We were all too happy to show our gratitude to these workers at 7 p.m. But when Friday at 7 a.m. rolled around, the paychecks deposited in many of their accounts didn't reflect that gratitude. And they still don't.
New York City Emergency Medical Service workers, who are medically trained, typically make only $33,320 when they start at their jobs. After five years on the job, they will earn about $47,685. That's not just far less than their peers in the Fire Department and Police Department, it's also way less than the salaries of EMS workers in cities like Boston and Philadelphia. It's little wonder, then, that the profession has a high rate of attrition, with 65 percent of EMS workers having less than three years' experience. And not surprisingly, women and people of color are more heavily represented among EMS workers than they are in similar fields: 49 percent are black or Hispanic, and one in four are women.
Heroic Work Took Toll
For months, these heroes have braved unimaginable circumstances amid this unprecedented pandemic. They have put themselves in harm's way every single day, risking their own health and the health of their families to help those stricken with the virus and save lives. In March and April, as the virus was straining our health-care system and claiming the lives of hundreds of New Yorkers a day, 911 dispatchers reported a "record high" volume of emergency calls. Paramedics and EMTs worked themselves past the point of exhaustion, trying to keep up with the ever-mounting toll. The result has been predictable: a recent study found that EMS workers were 15 times more likely to be infected during the first wave of the COVID-19 pandemic compared to the general public.

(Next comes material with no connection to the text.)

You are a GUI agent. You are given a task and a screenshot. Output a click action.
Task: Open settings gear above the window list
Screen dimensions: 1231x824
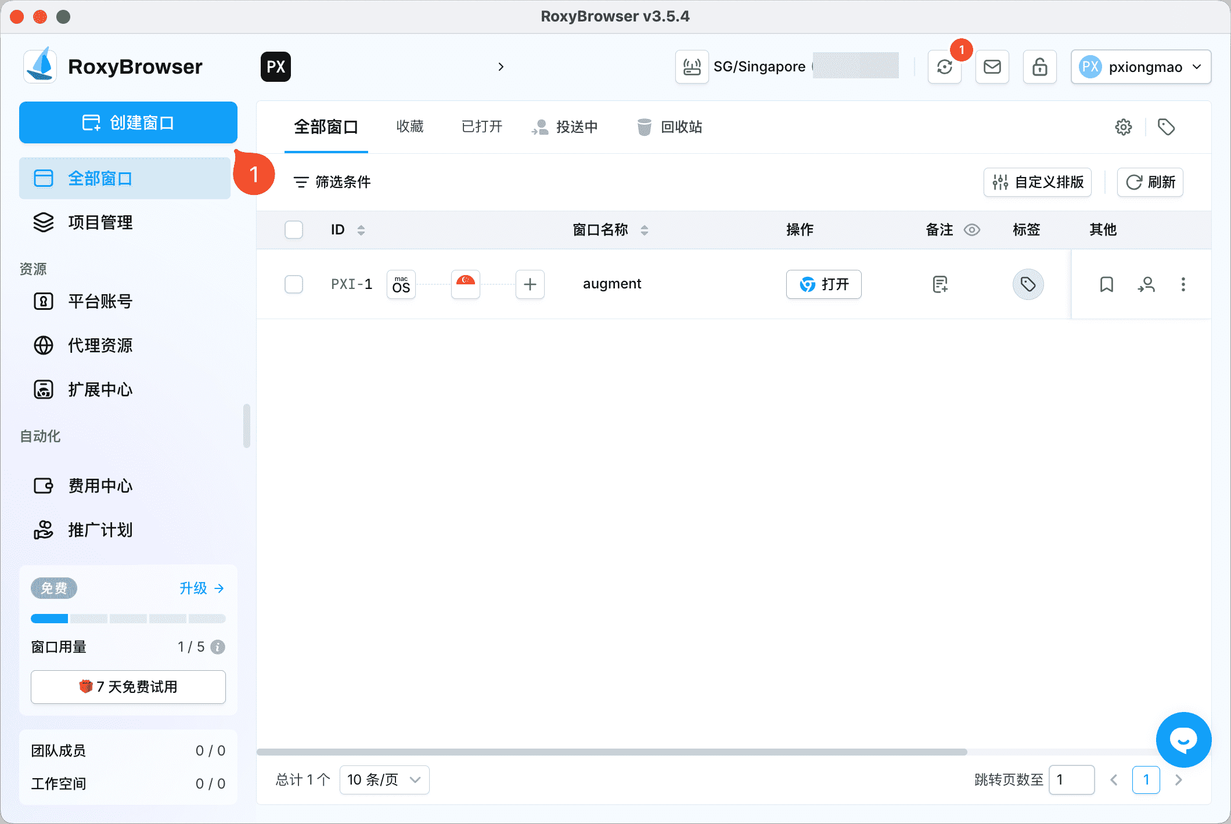pyautogui.click(x=1124, y=127)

Recently the city added yet another responsibility to their already-demanding workloads. In a new policy unveiled Nov. 10, Mayor de Blasio announced a pilot program that would dispatch EMS health professionals and mental-health crisis workers to respond to 911 calls, rather than police officers. The pilot, which is set to begin in February 2021 in two high-need neighborhoods, would divert a substantial number of the 170,000 annual 911 calls relating to mental-health issues to the new teams, if scaled up city-wide.
To be clear, our issue is not with the new policy. Reducing encounters between police and those suffering from mental-health crises, many of which can turn fatal, is a welcome paradigm shift. But asking even more of our overtaxed EMS workers while paying them the same salary as they were paid before the pandemic is completely unfair.
Even more galling, the city actually floated laying off some of these heroes earlier this year. In August, District Council 37 Local 2507 President Oren Barzilay said up to 400 EMS workers, representing 10 percent of the workforce, could be laid off. City Hall cited budgetary constraints, and claimed that all agencies would be facing cuts. Thankfully, the union was able to stave off the cuts--but think about the message that sends to people who spend day in and out keeping us safe, and are now being entrusted with the care of people struggling with severe mental health issues.
Our paramedics and EMTs deserve more than applause. They deserve real pay parity that acknowledges the depth of their sacrifice, and their contributions to New York. In fact, we should go further and consider some form of COVID-related hazard pay and Federal tax relief. As our city braces for a second wave of the coronavirus this winter, now is the time to put our money where our mouth is.
Eric Adams is Brooklyn's Borough President and a candidate for Mayor in 2021. Justin Brannan represents Bay Ridge, Dyker Heights and other Brooklyn neighborhoods in the City Council.